Passive Human Sensing Using Bluetooth

There’s new research from University of Catania, Italy on A Perspective on Passive Human Sensing with Bluetooth. The research identifies and discusses the factors and operating conditions that can result in varying accuracy.

The paper explains the advantages of Bluetooth over WiFi for passive human sensing. It also discusses the advantages and disadvantages of RFID, VLC, LoRa and LTE. The paper seeks to address the lack of search papers on considering Bluetooth as opposed to WiFi for detecting human presence.

The paper describes how human presence can influence a wireless signal and covers Bluetooth Direction Finding. It explains how Bluetooth is better suited for human detection because it is less subject to electromagnetic noise.

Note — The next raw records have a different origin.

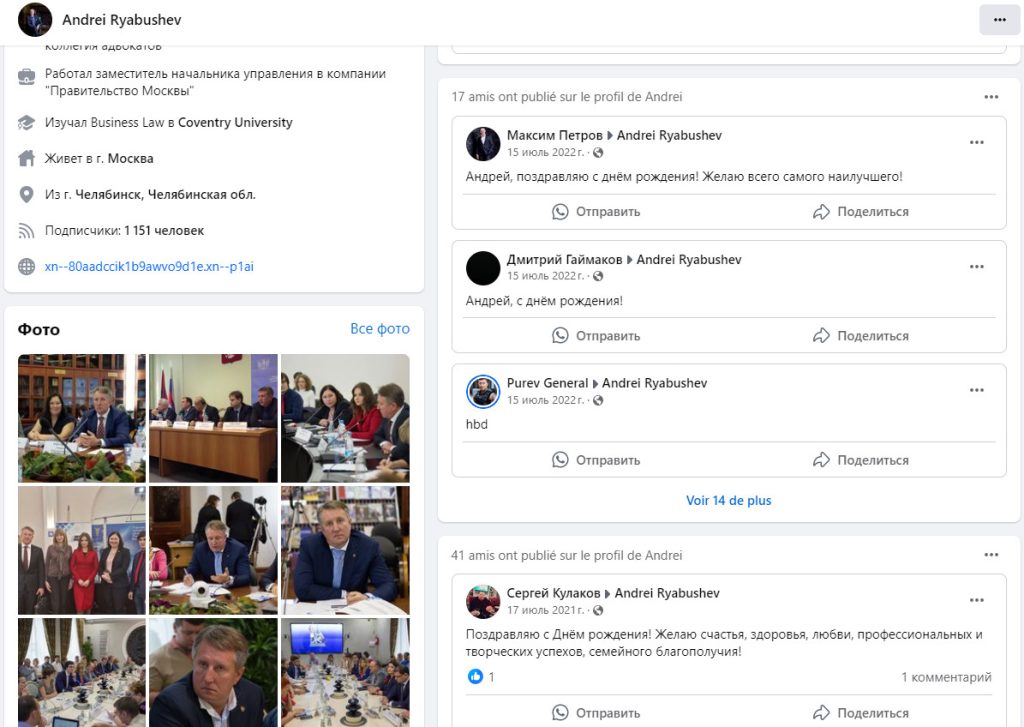Open three-dot menu on Максим Петров's post
The height and width of the screenshot is (727, 1024).
[977, 143]
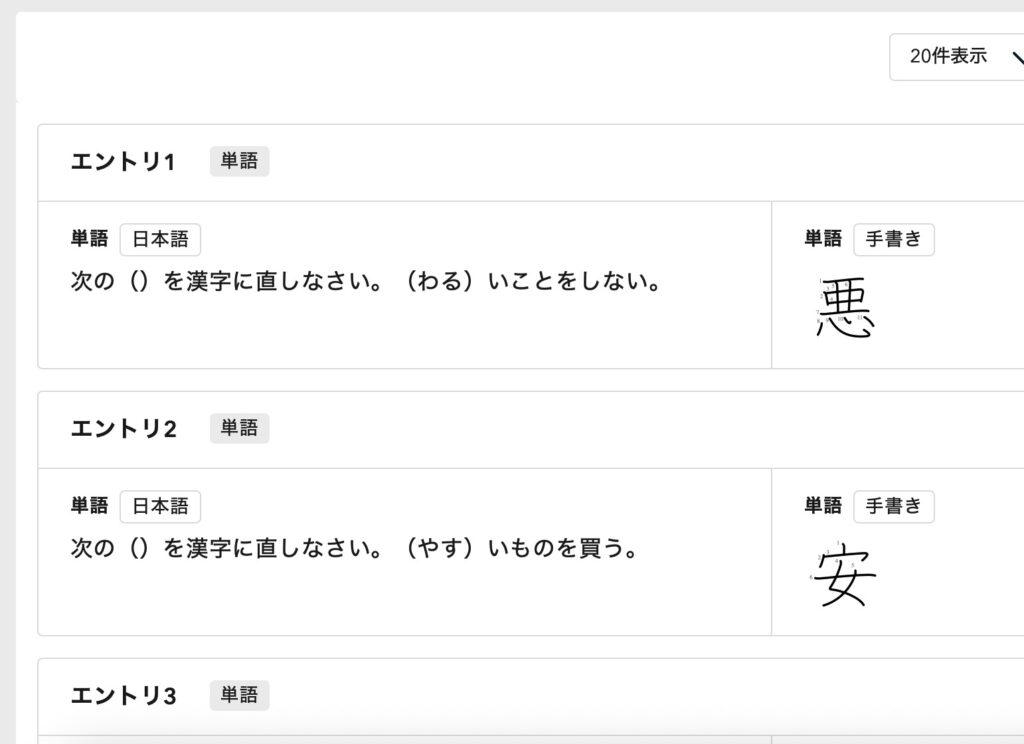Image resolution: width=1024 pixels, height=744 pixels.
Task: Click the 手書き tag in エントリ2
Action: [893, 507]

It’s mentioned how signals received on different Bluetooth different channels have different noise and attenuation characteristics:

“Another issue often highlighted in the literature is the impossibility of independently extracting the RSSI signal values from each advertising channel of the BLE beacons. The BLE beacons need to be modified at the hardware or firmware level in order to transmit on a certain preset channel and to allow the researcher to discriminate the variation in the signal due to the presence of a human body from other fading effects.”

What isn’t mentioned in the paper is that Bluetooth Direction Finding requires analysis of the IQ data rather than RSSI. This IQ data also varies depending on the Bluetooth channel. Direction finding receivers can (and must) independently extract and process the channel specific data.